**REQUIREMENT**.
Whenever the word "Toggle" shows up in a line of the data, copy that line.

***** DATA SUPPLIED *****

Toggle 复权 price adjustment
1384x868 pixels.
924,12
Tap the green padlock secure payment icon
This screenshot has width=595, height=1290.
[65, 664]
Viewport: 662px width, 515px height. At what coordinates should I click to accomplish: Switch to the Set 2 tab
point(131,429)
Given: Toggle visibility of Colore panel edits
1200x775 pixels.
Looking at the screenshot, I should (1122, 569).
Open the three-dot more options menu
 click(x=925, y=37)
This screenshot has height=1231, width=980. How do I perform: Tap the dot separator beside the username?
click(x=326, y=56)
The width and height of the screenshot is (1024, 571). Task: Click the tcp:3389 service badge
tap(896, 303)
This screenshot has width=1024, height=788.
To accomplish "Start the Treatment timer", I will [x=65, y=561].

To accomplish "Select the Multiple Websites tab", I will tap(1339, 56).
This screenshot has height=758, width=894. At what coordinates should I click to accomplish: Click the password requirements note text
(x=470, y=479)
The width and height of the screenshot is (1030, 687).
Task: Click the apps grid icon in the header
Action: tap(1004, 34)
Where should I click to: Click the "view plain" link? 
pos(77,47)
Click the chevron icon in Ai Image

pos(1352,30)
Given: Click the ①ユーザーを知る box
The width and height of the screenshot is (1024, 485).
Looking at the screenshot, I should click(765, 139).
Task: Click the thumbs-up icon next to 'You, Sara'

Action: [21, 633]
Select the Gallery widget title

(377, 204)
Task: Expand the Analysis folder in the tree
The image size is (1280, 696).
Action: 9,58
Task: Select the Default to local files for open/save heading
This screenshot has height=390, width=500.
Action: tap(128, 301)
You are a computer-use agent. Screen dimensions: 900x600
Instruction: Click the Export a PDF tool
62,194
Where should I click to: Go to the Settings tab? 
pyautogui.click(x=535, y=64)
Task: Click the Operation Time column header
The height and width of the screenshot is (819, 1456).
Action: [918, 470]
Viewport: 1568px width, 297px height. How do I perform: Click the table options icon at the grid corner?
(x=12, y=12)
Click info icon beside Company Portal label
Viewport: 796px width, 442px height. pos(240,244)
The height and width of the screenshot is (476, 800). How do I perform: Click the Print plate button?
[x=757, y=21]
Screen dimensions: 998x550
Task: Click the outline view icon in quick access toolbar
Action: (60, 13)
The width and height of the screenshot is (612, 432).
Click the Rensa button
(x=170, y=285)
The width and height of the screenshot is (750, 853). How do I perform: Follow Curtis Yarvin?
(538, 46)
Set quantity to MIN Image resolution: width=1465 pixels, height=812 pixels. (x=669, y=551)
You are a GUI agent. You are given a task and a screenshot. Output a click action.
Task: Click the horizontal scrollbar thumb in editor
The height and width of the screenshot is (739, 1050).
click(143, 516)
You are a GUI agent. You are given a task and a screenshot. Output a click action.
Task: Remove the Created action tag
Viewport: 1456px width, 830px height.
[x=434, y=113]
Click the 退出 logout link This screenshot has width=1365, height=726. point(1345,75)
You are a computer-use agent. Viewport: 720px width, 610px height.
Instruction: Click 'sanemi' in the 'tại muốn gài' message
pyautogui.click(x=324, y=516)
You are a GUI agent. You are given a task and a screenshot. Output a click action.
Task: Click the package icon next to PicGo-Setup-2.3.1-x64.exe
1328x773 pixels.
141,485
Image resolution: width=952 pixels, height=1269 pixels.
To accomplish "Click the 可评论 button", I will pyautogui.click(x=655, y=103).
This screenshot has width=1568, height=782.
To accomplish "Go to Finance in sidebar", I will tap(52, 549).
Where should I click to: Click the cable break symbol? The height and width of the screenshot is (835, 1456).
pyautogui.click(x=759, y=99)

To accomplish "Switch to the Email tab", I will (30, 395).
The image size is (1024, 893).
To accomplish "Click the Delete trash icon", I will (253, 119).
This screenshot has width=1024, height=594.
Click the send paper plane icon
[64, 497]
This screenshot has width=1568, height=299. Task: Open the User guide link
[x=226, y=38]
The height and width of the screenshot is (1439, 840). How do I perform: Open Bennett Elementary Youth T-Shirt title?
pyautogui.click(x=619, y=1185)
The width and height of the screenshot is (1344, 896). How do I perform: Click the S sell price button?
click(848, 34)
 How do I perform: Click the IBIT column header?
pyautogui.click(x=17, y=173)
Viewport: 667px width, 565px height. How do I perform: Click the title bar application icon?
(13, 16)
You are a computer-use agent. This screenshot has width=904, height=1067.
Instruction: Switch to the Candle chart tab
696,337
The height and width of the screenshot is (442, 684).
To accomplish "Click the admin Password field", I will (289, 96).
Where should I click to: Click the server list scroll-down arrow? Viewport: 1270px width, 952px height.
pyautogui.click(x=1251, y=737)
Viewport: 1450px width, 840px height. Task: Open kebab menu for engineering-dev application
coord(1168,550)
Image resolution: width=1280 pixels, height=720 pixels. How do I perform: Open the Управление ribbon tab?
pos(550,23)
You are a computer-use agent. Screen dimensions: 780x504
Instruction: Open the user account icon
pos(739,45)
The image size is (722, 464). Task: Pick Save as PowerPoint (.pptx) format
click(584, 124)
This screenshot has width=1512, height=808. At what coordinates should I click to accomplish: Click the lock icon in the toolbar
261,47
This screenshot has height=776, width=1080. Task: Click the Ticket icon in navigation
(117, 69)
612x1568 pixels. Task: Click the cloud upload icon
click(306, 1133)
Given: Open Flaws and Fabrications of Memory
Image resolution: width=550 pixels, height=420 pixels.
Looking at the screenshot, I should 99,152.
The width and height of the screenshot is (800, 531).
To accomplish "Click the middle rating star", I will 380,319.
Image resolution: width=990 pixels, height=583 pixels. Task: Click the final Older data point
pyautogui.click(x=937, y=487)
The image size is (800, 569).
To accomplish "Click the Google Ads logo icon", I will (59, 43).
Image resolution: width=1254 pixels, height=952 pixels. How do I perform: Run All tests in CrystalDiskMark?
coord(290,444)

*****

**ANSWER SPACE**.
Toggle 复权 price adjustment
Given: Toggle visibility of Colore panel edits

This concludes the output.